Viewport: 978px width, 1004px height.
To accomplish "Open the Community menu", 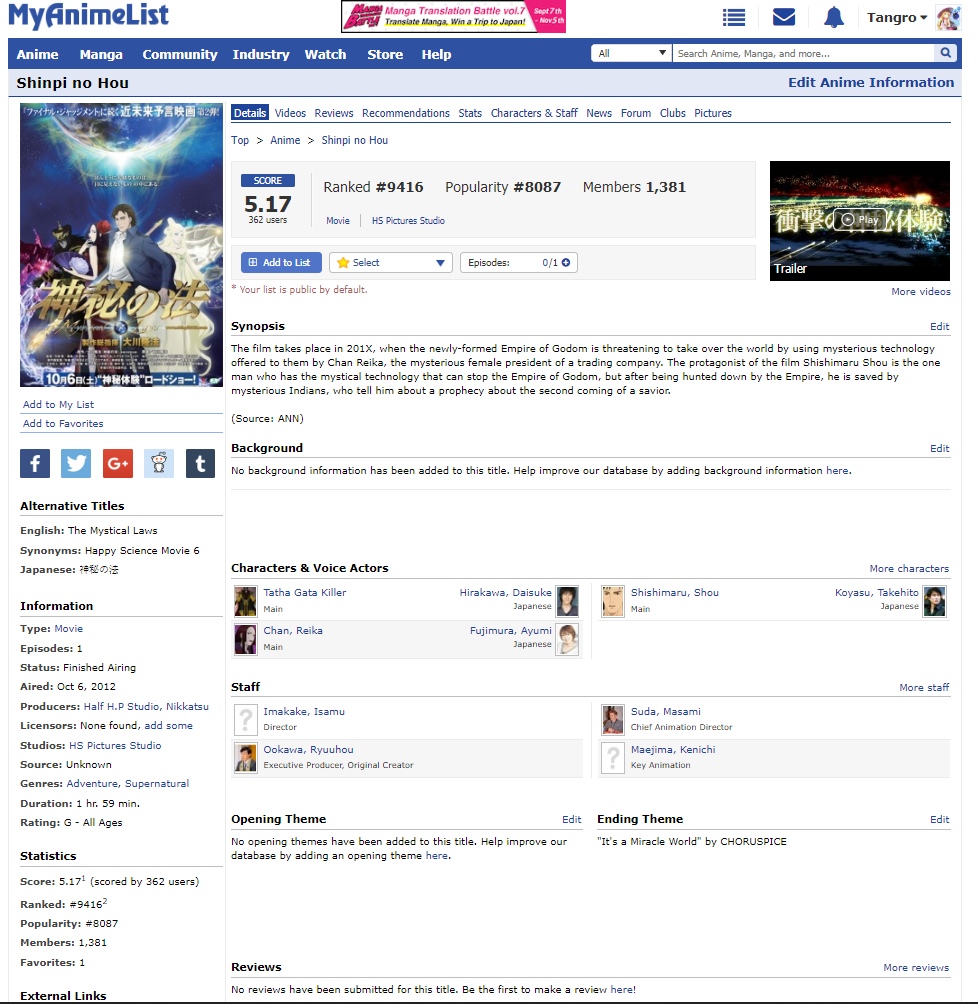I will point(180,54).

┄┄┄┄┄┄┄┄┄┄┄┄┄┄┄┄┄┄┄┄

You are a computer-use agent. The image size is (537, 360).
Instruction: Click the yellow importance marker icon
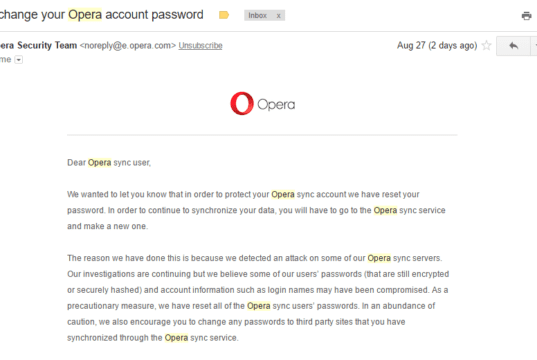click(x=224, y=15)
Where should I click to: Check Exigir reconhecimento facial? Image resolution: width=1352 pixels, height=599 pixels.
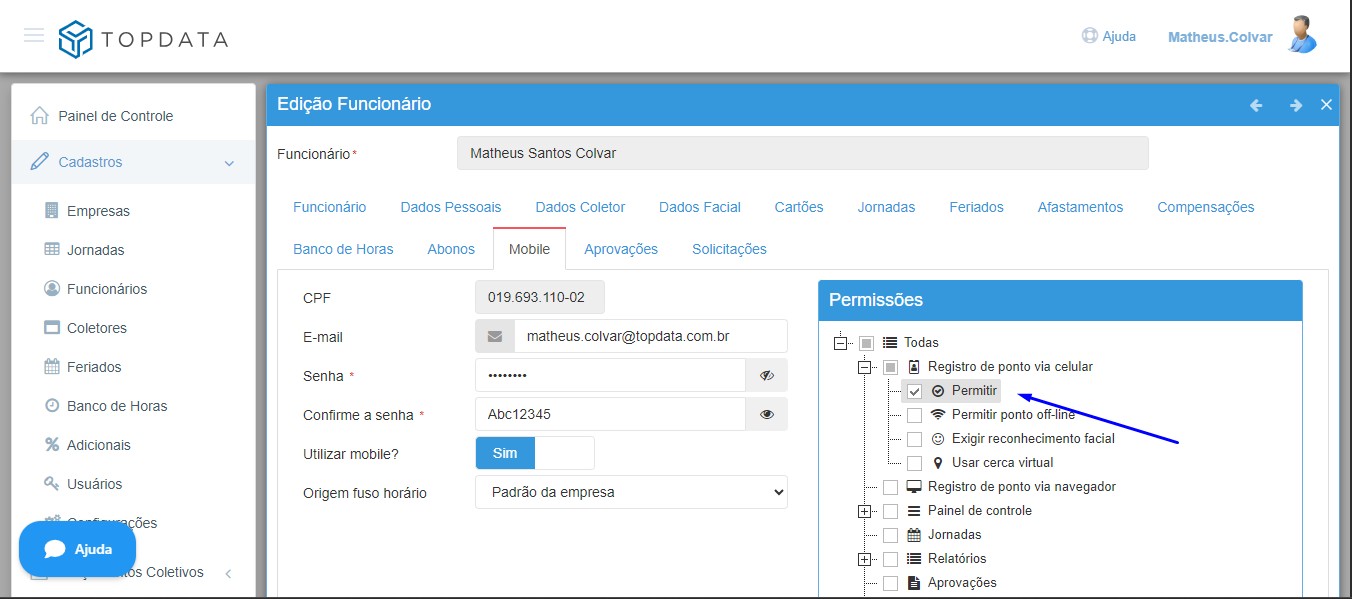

┄┄┄┄┄┄┄┄┄┄┄┄┄┄┄┄┄┄┄┄

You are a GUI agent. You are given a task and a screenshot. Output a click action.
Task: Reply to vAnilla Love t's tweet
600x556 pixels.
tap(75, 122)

┄┄┄┄┄┄┄┄┄┄┄┄┄┄┄┄┄┄┄┄

Stated goal: Please copy the records verbatim, starting at the line that contains "You are a GUI" and ending after the line that contains "tap(75, 122)".

Response to this exercise:
You are a GUI agent. You are given a task and a screenshot. Output a click action.
Task: Reply to vAnilla Love t's tweet
600x556 pixels.
tap(75, 122)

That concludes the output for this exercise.